MethodsWe retrospectively analyzed the data of 12 patients (5 men, 7 women; mean age, 35.23 ± 12.64 years) with histopathologically confirmed GCCMs. Two radiologists analyzed the CT (n = 12) and MRI (n = 10) features: location, number, size, shape, boundary, signal intensity, and enhancement.

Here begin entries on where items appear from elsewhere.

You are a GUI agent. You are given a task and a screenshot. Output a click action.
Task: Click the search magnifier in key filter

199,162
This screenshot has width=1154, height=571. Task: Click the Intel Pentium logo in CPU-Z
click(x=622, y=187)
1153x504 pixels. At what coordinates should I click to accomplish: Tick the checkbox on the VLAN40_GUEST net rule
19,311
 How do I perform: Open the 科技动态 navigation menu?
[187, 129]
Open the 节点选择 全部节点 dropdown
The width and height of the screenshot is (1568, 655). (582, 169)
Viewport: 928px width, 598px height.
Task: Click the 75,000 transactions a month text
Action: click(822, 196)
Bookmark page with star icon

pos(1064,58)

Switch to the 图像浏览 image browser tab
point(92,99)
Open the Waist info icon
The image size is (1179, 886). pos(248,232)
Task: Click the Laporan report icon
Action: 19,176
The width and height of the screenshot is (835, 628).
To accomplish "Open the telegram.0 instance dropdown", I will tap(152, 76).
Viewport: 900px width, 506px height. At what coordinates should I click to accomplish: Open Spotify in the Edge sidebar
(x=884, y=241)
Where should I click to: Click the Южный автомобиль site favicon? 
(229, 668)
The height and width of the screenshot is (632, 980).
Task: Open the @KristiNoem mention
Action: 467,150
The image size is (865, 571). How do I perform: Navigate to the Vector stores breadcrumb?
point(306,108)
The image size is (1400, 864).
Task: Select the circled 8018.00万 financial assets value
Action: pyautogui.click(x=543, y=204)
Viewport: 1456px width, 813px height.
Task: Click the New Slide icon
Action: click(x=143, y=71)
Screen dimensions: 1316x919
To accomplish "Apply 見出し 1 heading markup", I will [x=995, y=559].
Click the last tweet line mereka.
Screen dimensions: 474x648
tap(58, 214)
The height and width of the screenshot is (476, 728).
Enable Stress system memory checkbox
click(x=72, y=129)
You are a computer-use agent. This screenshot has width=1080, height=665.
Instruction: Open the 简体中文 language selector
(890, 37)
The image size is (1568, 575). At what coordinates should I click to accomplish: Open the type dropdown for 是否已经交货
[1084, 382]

ResultsThe sellar region, cerebral hemisphere, skull bone, and ventricle were involved in 5, 4, 2, and 1 patients, respectively. Three tumors were irregularly shaped, while nine were oval. Eleven lesions showed slightly high- and/or high-density on CT; 1 lesion appeared as a low-density cyst. Calcifications were found in 11 lesions. Four tumors showed uniform hypointensity on T1-weighted imaging (T1WI) and hyperintense signals on T2-weighted imaging (T2WI). Six tumors showed mixed low-, equal-, and high-intensity signals on T1WI and T2WI. Noticeable contrast enhancement and gradual strengthening were noted on T1WI. Ten lesions showed hemorrhage and hemosiderin deposition. The GCCMs were wrongly diagnosed as cartilage-derived tumors/ meningioma (3 patients); tumor and hematoma (2 patients each); and pituitary tumor/ meningioma, chondroma, chordoma, ependymoma, and macroadenoma (1 patient each).
ConclusionsGCCMs present as an oval mass with slightly high- and/or high-density calcifications on CT and show hemorrhage and hemosiderin accumulation on MRI. Therefore, slightly high- and/or high-density calcification and hemosiderin accumulation are critical clinical characteristics of GCCMs.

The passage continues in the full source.